Una password “debole” potrebbe diventare uno dei simboli delle falle nella sicurezza del Louvre. Secondo documenti del 2014 ottenuti da Libération, per accedere al server della videosorveglianza del museo bastava digitare una parola fin troppo ovvia: LOUVRE. E, in tempi non sospetti, un rapporto dell’Agenzia nazionale per la sicurezza informatica aveva già avvertito, dieci anni fa, che «chi controlla la rete del Louvre può rendere più facile il furto di opere d’arte».

Ora, dopo il clamoroso colpo da quasi 90 milioni di euro, la procuratrice di Parigi Laure Beccuau ipotizza che dietro non ci siano grandi menti del crimine ma semplici ladri, forse senza alcun complice interno. A riconoscere le gravi lacune è stata anche la ministra della Cultura Rachida Dati, che ha parlato di «una sottovalutazione cronica e strutturale del rischio di furti».

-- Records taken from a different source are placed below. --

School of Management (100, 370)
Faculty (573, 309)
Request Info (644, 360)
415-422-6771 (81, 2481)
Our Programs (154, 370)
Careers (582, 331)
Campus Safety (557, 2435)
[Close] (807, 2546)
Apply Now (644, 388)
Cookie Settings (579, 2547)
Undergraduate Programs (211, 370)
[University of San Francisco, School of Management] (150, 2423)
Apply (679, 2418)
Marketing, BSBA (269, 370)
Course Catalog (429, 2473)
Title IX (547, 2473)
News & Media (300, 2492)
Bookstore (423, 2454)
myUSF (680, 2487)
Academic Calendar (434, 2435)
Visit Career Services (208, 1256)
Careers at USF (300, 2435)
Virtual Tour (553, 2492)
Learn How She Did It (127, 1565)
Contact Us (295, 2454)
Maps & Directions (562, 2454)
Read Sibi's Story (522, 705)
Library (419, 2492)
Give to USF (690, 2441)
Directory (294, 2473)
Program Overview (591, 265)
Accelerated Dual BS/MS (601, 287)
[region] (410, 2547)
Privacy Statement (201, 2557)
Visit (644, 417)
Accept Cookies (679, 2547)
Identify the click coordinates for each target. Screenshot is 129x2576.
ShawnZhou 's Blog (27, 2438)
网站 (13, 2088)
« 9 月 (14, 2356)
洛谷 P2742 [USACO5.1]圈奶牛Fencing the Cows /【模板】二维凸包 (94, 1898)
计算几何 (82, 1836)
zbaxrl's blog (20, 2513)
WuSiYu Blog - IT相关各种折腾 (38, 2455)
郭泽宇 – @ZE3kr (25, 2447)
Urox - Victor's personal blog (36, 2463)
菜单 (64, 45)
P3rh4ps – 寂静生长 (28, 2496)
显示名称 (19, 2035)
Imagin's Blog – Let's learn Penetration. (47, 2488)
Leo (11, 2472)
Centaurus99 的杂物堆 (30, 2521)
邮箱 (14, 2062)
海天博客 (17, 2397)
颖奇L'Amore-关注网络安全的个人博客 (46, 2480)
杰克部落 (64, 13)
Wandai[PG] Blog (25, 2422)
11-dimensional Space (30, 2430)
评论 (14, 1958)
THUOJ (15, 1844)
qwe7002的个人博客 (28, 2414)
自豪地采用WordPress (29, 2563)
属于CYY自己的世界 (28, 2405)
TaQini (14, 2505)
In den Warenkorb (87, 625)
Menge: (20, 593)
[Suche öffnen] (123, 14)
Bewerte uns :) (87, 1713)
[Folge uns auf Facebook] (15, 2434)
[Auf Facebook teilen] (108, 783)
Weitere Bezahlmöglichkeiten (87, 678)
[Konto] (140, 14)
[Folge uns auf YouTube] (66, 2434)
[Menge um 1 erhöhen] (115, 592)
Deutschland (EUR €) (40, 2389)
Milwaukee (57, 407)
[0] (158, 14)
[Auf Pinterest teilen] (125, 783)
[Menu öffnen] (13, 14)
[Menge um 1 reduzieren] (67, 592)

Grande imbarazzo, dunque, per i vertici del museo. Intanto la caccia al tesoro prosegue. A due settimane da quando i rapinatori si sono introdotti nella galleria Apollo, in pieno giorno, con un montacarichi e sono poi fuggiti in motorino con i gioielli della corona, ancora non c'è traccia della refurtiva. Le indagini proseguono e quattro persone sono in carcere dopo che la polizia ha arrestato due nuovi sospetti, sabato, e altri tre sono stati fermati e poi rilasciati. Si cerca ancora un complice che avrebbe fatto parte del commando così come i possibili committenti. L'ultima operazione delle forze dell'ordine ha riguardato una coppia con figli che vive alla periferia nord di Parigi, a La Courneuve, e nega ogni accusa. Il Dna di entrambi è stato però rilevato sul cestello del montacarichi. La procuratrice Beccuau ha spiegato che le tracce dell'uomo, di 37 anni, sono "significative", mentre quelle della donna, di 38 anni, potrebbero essere "Dna di trasferimento", depositato indirettamente con oggetti o persone. Al momento lui è incriminato per furto in banda organizzata (pena fino a 15 anni) e associazione a delinquere finalizzata a furto in banda organizzata (pena fino a 10 anni), mentre la compagna solo per complicità negli stessi reati. La donna, davanti al giudice, è scoppiata a piangere e ha detto di temere per la sua vita e quella dei suoi figli, proclamandosi del tutto innocente.

Gli altri due arrestati sono stati fermati il 25 ottobre, uno all'aeroporto di Roissy, dove era in partenza per l'Algeria, e l'altro a Aubervilliers. Avrebbero fatto qualche parziale ammissione. Il 37enne era stato coinvolto, in passato, insieme a uno di loro, in un altro caso di furto, a Parigi, nel 2015, scrive Le Figaro. E aveva in totale undici condanne per furto, furto aggravato, reati stradali e atti di violenza. I profili dei sospetti sono distanti dall'immagine di criminalità organizzata che una rapina di queste dimensioni avrebbe potuto suggerire. Secondo la procuratrice Beccuau, intervenuta su France info, sembrano piuttosto persone poco note in quel mondo, «ma che emergono rapidamente per essere coinvolti in crimini organizzati estremamente gravi».